IS: dans l’histoire biblique, il y a toujours cette tentation d’aller vers les objets. Alors quand on va vers l’objet, dans la terre, et dans la recherche de ce qui est ton origine…
LM: en plus il est dit que nous sommes faits avec de la terre.
IS: oui.
LM: et que Yavhé a écrit sur le front d’Adam “Emeth”.
IS: “Emeth”, c’est « vérité ».
LM: et il y a cette histoire qui dit que Dieu peut effacer la première lettre du mot…
IS: oui, dans la langue hébraïque, biblique, le mot “meth” veut dire « mort ».
LM: voilà. C’est très poétique.
IS: oui. Mais il y a pas mal de choses très séduisantes, qui sont liées à la parole hébraïque, mais qui dans la traduction, se perdent.
LM: oui, c’est sûr. De ce point de vue, la langue hébraïque est une langue extraordinaire, créatrice, du point de vue de la lettre même, ce que nous n’avons pas.
IS: oui, je pense. Et par exemple le mot “adama” (terre) est très intéressant ; parce qu’il y a “dam” dedans. “Adam”, c’est l’homme, ou femme, l’« être vivant »; et “dam”, c’est le « sang ». Tout est plein de choses séduisantes comme ça.
LM: il y a cette anecdote que j’aime beaucoup, racontée par Gershom Sholem, avec ce rabbi qui dit à son étudiant de faire très attention à chaque lettre qu’il écrit, car s’il se trompe, il peut détuire le monde entier. Je trouve ça extraordinaire.
IS: oui, parce que le Monde a été crée par le Verbe.
LM: exactement !
IS: Et ça c’est tellement lié au conceptuel
[Rires]
Mais c’est perturbant pour moi, parce que je ne mets pas, au départ, de noms sur les choses ; je les laisse venir comme… comme des signes.
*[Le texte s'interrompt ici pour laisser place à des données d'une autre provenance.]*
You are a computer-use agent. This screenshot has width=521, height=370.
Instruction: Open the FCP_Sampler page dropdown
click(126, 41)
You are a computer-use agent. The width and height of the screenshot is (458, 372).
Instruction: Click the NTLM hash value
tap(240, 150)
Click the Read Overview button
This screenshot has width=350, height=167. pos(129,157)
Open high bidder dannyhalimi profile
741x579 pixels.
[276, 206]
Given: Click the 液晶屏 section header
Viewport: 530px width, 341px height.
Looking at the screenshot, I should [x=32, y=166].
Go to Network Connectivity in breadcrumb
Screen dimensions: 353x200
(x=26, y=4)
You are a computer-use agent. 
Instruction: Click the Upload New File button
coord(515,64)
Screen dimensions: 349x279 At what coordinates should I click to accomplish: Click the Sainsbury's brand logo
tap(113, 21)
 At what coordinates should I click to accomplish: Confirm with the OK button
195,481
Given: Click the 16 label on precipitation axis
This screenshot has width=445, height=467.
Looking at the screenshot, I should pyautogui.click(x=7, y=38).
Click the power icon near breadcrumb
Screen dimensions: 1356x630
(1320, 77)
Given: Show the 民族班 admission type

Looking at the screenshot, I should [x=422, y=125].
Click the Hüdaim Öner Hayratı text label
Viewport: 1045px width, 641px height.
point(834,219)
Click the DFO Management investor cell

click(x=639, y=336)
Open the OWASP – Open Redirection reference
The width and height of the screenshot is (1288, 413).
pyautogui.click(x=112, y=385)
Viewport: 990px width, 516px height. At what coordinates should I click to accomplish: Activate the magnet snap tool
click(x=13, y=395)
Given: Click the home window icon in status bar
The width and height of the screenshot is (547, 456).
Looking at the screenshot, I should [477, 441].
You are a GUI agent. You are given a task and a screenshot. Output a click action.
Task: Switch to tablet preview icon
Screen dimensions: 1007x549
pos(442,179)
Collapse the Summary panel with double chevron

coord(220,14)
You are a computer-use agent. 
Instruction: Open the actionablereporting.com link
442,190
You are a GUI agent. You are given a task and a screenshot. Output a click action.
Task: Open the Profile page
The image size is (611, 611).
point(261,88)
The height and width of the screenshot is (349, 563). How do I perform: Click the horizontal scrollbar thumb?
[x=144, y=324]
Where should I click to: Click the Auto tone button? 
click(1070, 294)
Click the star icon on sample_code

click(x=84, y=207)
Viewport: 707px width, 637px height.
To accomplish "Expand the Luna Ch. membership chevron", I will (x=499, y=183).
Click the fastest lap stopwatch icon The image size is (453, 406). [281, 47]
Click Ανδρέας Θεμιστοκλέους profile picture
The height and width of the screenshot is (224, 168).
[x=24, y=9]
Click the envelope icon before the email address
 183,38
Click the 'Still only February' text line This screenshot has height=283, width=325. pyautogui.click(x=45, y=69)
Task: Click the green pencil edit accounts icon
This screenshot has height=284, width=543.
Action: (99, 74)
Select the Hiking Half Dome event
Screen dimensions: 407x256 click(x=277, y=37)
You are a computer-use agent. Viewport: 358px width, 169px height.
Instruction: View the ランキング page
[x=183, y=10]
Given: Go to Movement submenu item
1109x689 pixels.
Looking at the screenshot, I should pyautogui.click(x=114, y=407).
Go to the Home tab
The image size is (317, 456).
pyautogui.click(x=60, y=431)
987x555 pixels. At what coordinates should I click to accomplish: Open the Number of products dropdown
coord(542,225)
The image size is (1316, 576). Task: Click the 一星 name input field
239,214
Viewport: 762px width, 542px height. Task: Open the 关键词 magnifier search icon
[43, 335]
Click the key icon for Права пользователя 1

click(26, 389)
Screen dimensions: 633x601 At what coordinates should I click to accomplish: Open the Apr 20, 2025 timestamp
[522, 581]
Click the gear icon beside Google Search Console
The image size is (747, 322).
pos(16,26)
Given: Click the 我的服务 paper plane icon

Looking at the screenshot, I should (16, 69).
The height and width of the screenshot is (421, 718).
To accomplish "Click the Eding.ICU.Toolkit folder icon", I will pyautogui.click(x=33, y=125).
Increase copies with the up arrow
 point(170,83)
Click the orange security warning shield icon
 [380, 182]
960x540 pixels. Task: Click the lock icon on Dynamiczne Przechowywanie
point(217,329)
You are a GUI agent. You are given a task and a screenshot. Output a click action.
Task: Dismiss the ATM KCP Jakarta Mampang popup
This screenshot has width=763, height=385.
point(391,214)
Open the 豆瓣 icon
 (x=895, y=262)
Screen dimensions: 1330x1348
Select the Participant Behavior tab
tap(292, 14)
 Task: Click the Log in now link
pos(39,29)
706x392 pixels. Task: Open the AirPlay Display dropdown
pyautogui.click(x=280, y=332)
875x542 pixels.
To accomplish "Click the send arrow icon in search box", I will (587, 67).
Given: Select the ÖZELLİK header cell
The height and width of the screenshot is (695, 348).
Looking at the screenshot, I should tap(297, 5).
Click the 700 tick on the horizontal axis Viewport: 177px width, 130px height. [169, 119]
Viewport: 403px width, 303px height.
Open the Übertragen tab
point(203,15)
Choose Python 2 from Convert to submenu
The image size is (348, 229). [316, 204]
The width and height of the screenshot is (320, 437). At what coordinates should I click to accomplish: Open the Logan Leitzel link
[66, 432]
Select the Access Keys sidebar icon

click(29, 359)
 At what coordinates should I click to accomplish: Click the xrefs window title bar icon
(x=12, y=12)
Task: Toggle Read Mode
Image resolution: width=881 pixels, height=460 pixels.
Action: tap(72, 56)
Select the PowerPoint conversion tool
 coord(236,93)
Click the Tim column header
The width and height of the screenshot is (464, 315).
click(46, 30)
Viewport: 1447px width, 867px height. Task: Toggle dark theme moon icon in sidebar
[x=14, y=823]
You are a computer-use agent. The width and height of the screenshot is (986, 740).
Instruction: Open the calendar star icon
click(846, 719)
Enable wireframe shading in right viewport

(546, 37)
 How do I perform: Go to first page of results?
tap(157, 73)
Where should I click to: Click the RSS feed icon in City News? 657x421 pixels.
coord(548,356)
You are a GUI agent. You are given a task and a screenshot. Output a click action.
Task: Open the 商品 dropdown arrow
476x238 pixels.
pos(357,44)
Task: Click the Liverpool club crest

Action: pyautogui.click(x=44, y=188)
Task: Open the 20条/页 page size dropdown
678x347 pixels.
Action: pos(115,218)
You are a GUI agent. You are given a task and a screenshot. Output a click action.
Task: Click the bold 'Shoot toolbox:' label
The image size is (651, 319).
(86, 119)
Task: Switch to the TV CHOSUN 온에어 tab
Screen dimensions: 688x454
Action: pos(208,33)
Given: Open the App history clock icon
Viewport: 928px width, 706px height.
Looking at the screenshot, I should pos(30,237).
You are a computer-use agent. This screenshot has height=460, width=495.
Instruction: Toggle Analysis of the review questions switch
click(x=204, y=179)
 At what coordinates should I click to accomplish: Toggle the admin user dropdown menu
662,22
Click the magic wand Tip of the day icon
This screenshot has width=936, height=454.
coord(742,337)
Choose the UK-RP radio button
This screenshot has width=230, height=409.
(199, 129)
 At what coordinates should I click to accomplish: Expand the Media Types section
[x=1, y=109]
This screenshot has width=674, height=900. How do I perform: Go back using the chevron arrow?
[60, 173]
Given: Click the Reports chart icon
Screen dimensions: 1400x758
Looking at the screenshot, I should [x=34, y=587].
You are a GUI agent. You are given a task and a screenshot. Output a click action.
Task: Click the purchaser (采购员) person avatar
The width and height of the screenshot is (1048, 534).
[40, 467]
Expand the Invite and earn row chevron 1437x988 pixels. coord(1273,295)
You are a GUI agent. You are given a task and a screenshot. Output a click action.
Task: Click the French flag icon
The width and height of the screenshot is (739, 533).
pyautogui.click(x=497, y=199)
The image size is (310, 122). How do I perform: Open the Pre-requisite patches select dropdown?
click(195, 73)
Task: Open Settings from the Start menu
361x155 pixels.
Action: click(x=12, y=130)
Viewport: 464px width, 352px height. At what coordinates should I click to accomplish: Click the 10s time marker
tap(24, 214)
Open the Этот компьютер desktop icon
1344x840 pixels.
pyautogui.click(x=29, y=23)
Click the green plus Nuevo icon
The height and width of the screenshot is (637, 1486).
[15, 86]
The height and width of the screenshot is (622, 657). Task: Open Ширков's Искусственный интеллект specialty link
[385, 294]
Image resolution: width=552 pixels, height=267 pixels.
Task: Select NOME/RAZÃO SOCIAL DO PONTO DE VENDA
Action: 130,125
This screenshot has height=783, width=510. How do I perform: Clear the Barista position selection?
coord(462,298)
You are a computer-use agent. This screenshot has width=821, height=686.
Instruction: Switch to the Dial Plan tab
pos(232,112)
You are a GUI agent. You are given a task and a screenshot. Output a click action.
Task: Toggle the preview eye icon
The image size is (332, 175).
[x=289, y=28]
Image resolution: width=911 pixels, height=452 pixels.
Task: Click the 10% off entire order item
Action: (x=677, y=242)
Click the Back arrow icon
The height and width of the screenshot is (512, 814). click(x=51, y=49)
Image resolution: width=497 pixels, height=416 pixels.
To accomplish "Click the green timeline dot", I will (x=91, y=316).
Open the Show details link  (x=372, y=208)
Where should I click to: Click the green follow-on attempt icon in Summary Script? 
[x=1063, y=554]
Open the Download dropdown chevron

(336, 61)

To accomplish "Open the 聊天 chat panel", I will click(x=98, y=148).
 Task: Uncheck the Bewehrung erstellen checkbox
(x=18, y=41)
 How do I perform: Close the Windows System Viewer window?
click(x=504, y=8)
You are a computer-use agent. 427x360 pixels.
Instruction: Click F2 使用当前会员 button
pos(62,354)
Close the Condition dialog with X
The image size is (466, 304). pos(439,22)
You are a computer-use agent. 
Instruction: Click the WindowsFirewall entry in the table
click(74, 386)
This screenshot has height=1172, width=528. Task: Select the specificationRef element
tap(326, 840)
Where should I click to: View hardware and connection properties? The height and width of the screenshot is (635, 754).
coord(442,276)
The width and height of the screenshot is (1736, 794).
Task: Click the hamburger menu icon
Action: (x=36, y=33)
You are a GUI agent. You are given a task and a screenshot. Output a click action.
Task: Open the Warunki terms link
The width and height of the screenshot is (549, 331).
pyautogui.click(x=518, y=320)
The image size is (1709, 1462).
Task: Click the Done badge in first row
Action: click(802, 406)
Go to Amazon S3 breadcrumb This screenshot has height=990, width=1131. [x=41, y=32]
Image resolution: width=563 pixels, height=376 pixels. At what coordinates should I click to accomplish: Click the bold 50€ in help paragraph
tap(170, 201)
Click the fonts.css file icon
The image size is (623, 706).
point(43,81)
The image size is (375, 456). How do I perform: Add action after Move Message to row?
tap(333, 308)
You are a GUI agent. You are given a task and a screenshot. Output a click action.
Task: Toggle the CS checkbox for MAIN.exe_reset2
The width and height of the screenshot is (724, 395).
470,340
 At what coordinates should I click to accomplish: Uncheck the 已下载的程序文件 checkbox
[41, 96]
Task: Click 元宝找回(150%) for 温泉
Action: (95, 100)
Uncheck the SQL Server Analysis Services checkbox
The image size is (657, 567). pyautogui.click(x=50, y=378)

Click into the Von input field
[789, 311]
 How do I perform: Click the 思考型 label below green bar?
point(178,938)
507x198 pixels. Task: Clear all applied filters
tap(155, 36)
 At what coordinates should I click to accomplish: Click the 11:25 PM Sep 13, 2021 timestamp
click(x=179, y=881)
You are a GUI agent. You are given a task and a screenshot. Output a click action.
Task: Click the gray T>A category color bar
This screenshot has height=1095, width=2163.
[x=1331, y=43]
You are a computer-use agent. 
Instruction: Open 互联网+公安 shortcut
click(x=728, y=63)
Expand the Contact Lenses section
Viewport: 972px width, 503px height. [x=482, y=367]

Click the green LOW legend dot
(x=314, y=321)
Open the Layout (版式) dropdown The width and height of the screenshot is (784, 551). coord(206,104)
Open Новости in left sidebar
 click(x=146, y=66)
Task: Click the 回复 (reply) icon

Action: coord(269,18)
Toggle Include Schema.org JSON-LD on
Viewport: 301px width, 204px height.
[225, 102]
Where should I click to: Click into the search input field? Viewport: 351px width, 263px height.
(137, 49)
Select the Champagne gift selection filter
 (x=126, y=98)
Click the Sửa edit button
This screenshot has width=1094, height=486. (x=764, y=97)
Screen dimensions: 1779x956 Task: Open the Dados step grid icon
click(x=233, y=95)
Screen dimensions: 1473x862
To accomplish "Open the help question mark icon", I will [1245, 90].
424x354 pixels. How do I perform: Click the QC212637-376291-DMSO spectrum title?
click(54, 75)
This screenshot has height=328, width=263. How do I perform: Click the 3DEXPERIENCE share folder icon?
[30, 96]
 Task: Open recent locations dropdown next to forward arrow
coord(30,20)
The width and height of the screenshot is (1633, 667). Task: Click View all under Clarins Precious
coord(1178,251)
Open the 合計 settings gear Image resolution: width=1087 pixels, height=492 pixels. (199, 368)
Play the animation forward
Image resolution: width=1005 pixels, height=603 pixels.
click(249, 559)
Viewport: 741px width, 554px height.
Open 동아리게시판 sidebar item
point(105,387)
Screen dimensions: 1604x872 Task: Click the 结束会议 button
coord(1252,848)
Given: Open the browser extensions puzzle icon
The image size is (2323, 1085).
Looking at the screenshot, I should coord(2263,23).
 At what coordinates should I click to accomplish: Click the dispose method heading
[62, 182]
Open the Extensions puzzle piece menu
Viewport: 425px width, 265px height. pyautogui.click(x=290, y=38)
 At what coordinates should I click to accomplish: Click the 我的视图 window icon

Je les laisse s’accumuler comme des indices. Mais si, à un moment donné, je ne m’assois pas, pour mettre les mots derrière tout ça, j’ai l’impression que ça n’existe même pas.
LM: Ah oui ?
IS: J’ai appris à faire confiance à l’intuition. C’est comme tâtonner dans le noir.
[Après avoir visionné “Cicatrices”, 2022 et “Stella Maris”, 2018]
LM: c’est chargé tout cela.
IS: c’est chargé
LM: c’est douloureux aussi ; il y a des choses qui sont douloureuses
IS: oui
LM: d’où ça vient ? Qu’est-ce que c’est ? On se questionne.
IS: oui.
LM: il y a un mélange de légèreté
IS: et de malice [sourire]
LM: voilà
[Rires]
LM: de burlesque. Mais ce mélange de dessins, sculptures, animation, films, bande-son, récits, c’est quelque chose qui est presque total. As-tu, une envie de faire quelque chose d’un peu total ?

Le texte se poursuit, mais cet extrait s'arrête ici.